Como advogado critiquei a OAB em Brasília e em São Paulo por conta da defesa da não revista em advogados. Sou decente e honesto, não me sinto ofendido em ser revistado, desde que claro com decência. Critico a OAB por não punir os advogados que movem recursos imprevistos na norma somente para retardar o processo. Critico a OAB por pedir transparência nas contas do judiciário quando as nossas contas são um bueiro sem fim. Critiquei e critico a OAB por falar em ineficácia das corregedorias estaduais do judiciário, quando as nossas são verdadeiros queijos suíços. Já me pediram para "pegar leve" com os colegas. Como assim pegar leve com quem enche os autos de documentos que nada têm a ver com o processo para dificultar sua solução? São prerrogativas dos advogados, mas seus excessos são danosos para a sociedade sim e não deixo de falar disto.
Quando vejo magistrados da sua envergadura moral tratando dos verdadeiros descalabros diuturnos em se tratando de "independência" dos magistrados sem deixar claro a verdadeira agressão que se faz aos direitos humanos fico triste. Quando vejo advogados descaradamente trabalhando pela morosidade da lide e não vejo notificações à OAB me entristeço igual. O que se tem contra ops advogados hoje é a prática de alguns inservíveis e estes, conseguem macular toda uma coletividade e este mesmo sintoma se aconchega ao judiciário. Ou os homens decentes, que são muitos se movem contra aqueles que destroem a carreira e mostram de maneira evidente que este comportamento não é bem quisto, ou temo pela legitimidade deste poder em pouco tempo.

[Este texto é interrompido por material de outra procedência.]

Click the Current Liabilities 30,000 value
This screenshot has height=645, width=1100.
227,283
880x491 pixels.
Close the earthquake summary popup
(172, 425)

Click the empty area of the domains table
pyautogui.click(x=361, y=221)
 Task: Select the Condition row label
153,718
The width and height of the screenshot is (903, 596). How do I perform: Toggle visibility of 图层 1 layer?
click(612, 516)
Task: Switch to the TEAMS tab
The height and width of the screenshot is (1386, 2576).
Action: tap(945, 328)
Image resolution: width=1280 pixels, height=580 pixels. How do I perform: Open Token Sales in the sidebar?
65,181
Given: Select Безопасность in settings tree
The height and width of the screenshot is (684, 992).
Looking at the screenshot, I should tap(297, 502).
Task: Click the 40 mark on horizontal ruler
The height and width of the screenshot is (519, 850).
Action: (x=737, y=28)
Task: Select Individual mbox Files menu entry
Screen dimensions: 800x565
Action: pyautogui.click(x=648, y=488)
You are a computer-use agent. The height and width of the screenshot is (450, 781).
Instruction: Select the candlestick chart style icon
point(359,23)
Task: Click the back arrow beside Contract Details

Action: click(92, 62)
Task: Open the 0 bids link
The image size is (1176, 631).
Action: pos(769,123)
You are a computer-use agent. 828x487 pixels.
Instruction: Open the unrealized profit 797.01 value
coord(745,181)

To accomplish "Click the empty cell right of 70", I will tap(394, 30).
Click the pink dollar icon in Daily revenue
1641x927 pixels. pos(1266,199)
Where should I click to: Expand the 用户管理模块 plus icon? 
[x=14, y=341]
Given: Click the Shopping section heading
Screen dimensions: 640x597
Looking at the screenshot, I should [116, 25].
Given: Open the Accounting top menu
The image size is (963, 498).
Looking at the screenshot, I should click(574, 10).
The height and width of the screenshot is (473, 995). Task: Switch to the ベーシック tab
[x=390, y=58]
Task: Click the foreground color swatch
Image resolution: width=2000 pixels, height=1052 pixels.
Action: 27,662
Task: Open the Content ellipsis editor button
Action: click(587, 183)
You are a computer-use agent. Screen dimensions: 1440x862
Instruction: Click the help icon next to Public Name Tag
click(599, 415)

Não há textos de juízes contra isto e quando a corregedora (atrapalhadamente e midiaticamente) fala o que todos nós já sabemos é atacada com pedras. Que ela foi inconveniente é fato. Que ela foi sensacionalista, quem terá coragem de dizer que não. Mas porque um homem que disserta tão bem sobre a progressão de regime em uma sentença não usa toda esta verve para defender a magistratura inclusive apontando erros e o mau uso da independência. Não falo em punir, mas no mínimo organizar.